A study conducted at the Technion-Israel Institute of Technology in Haifa sheds light on the subject of brain damage and finger dexterity.

Hand-eye coordination (illustrative). (photo credit: Nitzan Zohar, Technion spokesperson's office)
Hand-eye coordination (illustrative).
(photo credit: Nitzan Zohar, Technion spokesperson's office)

How agile are your fingers? Finger dexterity is a highly developed human skill that is vital for a huge range of activities including eating with a knife and fork, tying shoelaces, typing and playing musical instruments. This ability is based not only on the unique anatomy of the human hand, but also on complex brain capabilities.

The brain controls finger dexterity via intricate mechanisms that have long challenged scientists in various fields. Now, a study conducted at the Technion-Israel Institute of Technology in Haifa sheds light on this subject and, according to the researchers, is likely to lead to the development of innovative rehabilitation strategies that would be adaptable to the needs of individual patients.

The research was led by Prof. Firas Mawase, head of the sensorimotor neuroscience and neurorehabilitation laboratory in the Technion’s Faculty of Biomedical Engineering, and graduate student Gili Kamara. Their results have just been published in the journal Cell Reports under the title “Generalization indicates asymmetric and interactive control networks for multi-finger dexterous movements.”

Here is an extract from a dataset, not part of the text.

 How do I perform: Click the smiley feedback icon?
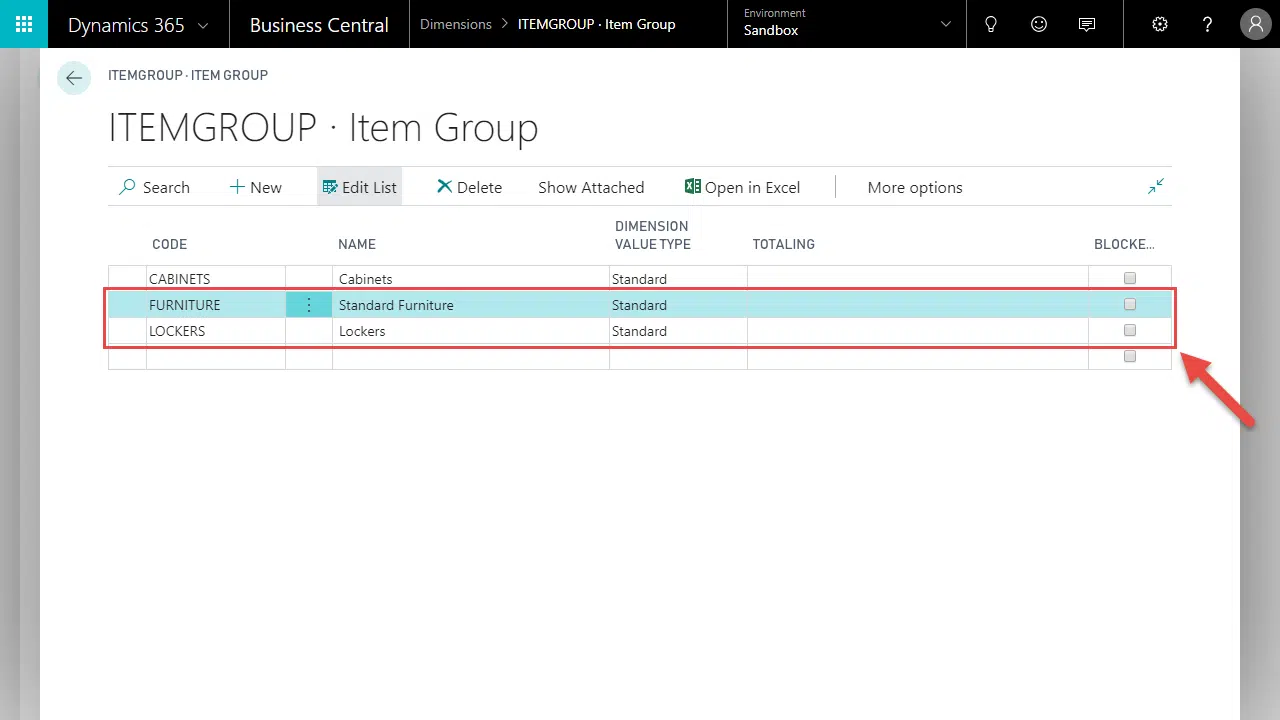[x=1039, y=24]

Research methods and product development

In the course of their research, Mawase and Kamara developed a unique ergonomic device that enables in-depth testing of the strength of a patient’s fingertips. They used it to analyze the ability to learn and generalize finger motor skills. The study’s focus was on two main types of motion – flexion (closing the fingers inward) and extension (opening the fingers outward) – two movements that are necessary for most of the fingers’ actions.

 A person's hands unlock a door, one hand on the doorknob (Illustrative) (credit: PIXABAY) A person's hands unlock a door, one hand on the doorknob (Illustrative) (credit: PIXABAY)

Stroke survivors with cortical lesion, who despite regaining good flexion-based grasp, have very weak finger- and wrist-extensors that seriously prevent the hand from opening.

Kamara recruited three cohorts of young, healthy subjects – one group that underwent only finger flexion training, another that was trained only in finger extension and a control group that did not undergo any training. She checked their dexterity in the direction that was learned as well as generalization in the other direction.

The results revealed that finger extension training improved abilities in the other direction (flexion), but the opposite was not true. Finger flexion training, however, was not generalized in the other direction (extension). These findings indicate that the control circuits responsible for finger dexterity are interactive and partially transmitted but are not symmetric in the two directions.

The results of this study, they said, could improve the techniques used for rehabilitating patients suffering from brain damage, including conditions such as hemiparesis – a condition that harms mobility on one side of the body and leads to difficulty walking and grasping, loss of balance and more problems.

Mawase completed his doctorate in the biomedical engineering department at Ben-Gurion University of the Negev (BGU) in Beersheba and a post-doctoral fellowship in the department of physical medicine & rehabilitation and neuroscience at Johns Hopkins University School of Medicine in Baltimore. In his research lab, he develops behavioral experiments on both healthy subjects and patients suffering from brain damage, using engineering and computational tools and functional imaging of the brain to determine the neural base that controls motor skills in humans.

Kamara came on aliyah from the US 13 years ago. She completed bachelor’s and master’s degrees in the Technion Faculty of Biomedical Engineering and worked in the industry for two years between degrees.

The research was supported by the Israel Science Foundation (ISF) and the German-Israeli Foundation for Scientific Research and Development (GIF).